The Conversation

By Nicole Hemmer

Winters in Boston are bitterly cold and excessively long. So it’s little wonder that residents greet Patriot’s Day — the mid-April, Massachusetts-only holiday marking the Revolutionary battles at Lexington and Concord — with such enthusiasm. To mark the ritual start of spring, Bostonians pack Fenway Park to watch the Red Sox, and they line Boylston Street to cheer on the finishers of the prestigious Boston Marathon.

Yesterday that festive atmosphere disappeared in an instant, as two shrapnel-laden bombs tore through crowds gathered near the marathon’s finish line. The devices detonated ten seconds and 100 metres apart, leaving at least three dead and over 170 wounded.
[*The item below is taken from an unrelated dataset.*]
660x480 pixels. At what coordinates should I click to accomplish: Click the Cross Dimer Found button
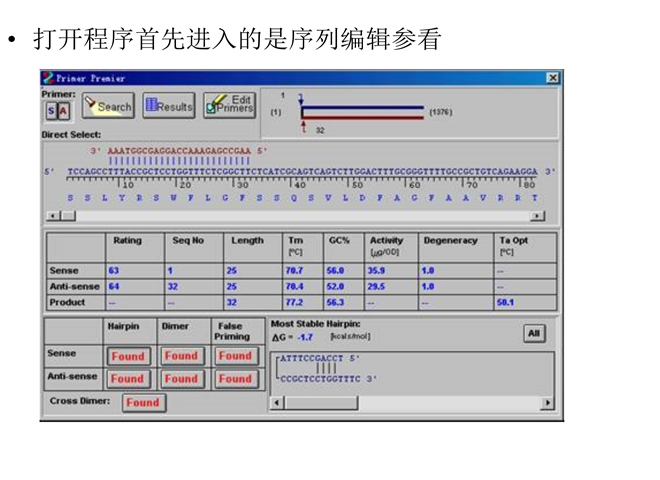142,402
Though the Obama administration did not formally call the bombings an act of terrorism until Tuesday morning, it was hard not to draw parallels to the September 11th attacks twelve years ago: the gruesome images, the wandering and uncertain bystanders, the unbroken media coverage.
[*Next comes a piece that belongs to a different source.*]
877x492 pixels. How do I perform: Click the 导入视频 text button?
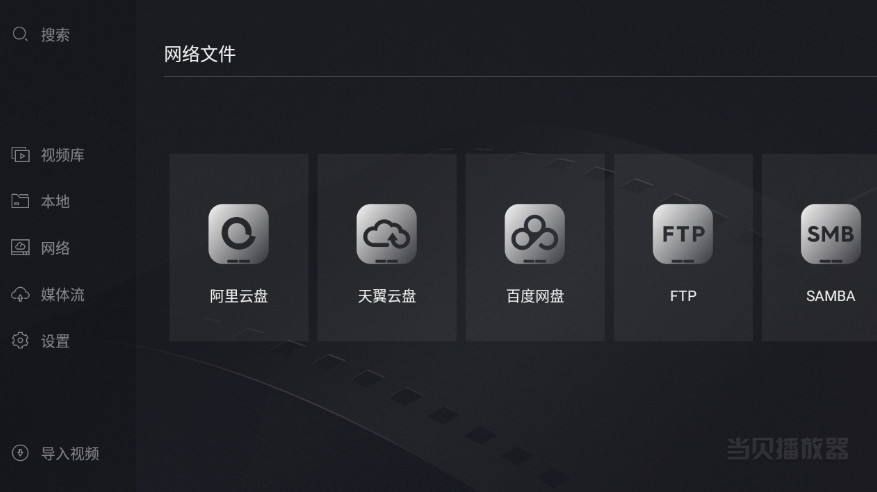[70, 453]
As they did twelve years ago, most Americans witnessed the attack and its aftermath through a constant stream of news reporting. Within an hour of the explosions, news networks switched over to wall-to-wall coverage, chasing rumours of additional bombs and wrangling interviews with eyewitnesses.

With little information to go on, anchors had ample time to speculate. Yet they resisted the urge: when counterterrorism experts appeared on the news network MSNBC, the hosts repeatedly emphasised the importance of avoiding speculation that was not based on well-sourced information.

Such restraint was a sign that news media have learned from the last few decades of covering terrorist attacks on American soil. Eighteen years ago this week, a truck bomb in Oklahoma City killed 168 people and injured nearly 700 others. Media speculation immediately after the attack centred on Middle Eastern organisations, but investigation soon revealed the terrorists were home-grown: anti-government militiamen striking out at the federal government.

In contrast, on-air journalists have, for the most part, been careful not to hypothesise about those responsible for Monday’s attack.

Americans’ experience of Monday’s attack differed from previous attacks in another way as well: the prevalence of social media. In 2001, only about half of American households had internet access. There was no Facebook, no Twitter. The first smartphone had been introduced in the United States only a few months before the September 11th attacks. As the day unfolded, most Americans followed on television and radio. The few eyewitness recordings came from tourists with video cameras.

Yesterday’s attack unfolded over Twitter, Facebook, Vine, and Reddit, along with innumerable news sites. Reports poured in from runners and bystanders. Video and photographs made their way onto the internet in a matter of minutes.

Google deployed its Person Finder to reunite those separated in the chaos — a far cry from the handwritten onsite pleas and the scattered online sites after September 11th.

Moreover, Americans following on Twitter found not chaos and misinformation but caution and careful curation of breaking news. As news of the bombings broke, the Atlantic’s James Fallows tweeted, “Wait until it’s KNOWN. Immediate speculation has very bad track record for accuracy.”

Like Fallows, other tweeters consistently warned against retweeting speculation and gossip, and quickly quashed rumours and erroneous information. It wasn’t perfect, but the site functioned well as mobile service in the city failed and major websites such as the Boston Globe crashed.

The media experience surrounding terrorism in the United States has changed, and so has the lived experience. “We are a hardened people now, compared to the nation of civilians caught unaware on 9/11,” Walter Russell Mead observed this morning. “We have lost the illusion that the 21st century will be a time without tragedy and testing.”

Yet some things have not changed. A much-circulated video shows Fred Rogers (the beloved host of Mister Rogers’ Neighborhood) relaying advice his mother gave him when something bad happened on the news: “Look for the helpers. You will always find people who are helping.”

And so it was in Boston. The runners who, having just finished the 26.2-mile race, kept running to area hospitals to donate blood. The on-site emergency workers who turned belts into tourniquets to stop life-threatening blood loss. The Bostonians who opened their homes to displaced runners and spectators.

When President Obama addressed the nation this morning, he catalogued the acts of generosity and heroism that took place in Boston, then said: “So if you want to know who we are, what America is, how we respond to evil — that’s it. Selflessly. Compassionately. Unafraid.”

Much has changed in the United States since the terror attacks that gripped the nation twelve years ago, but this spirit remains the same.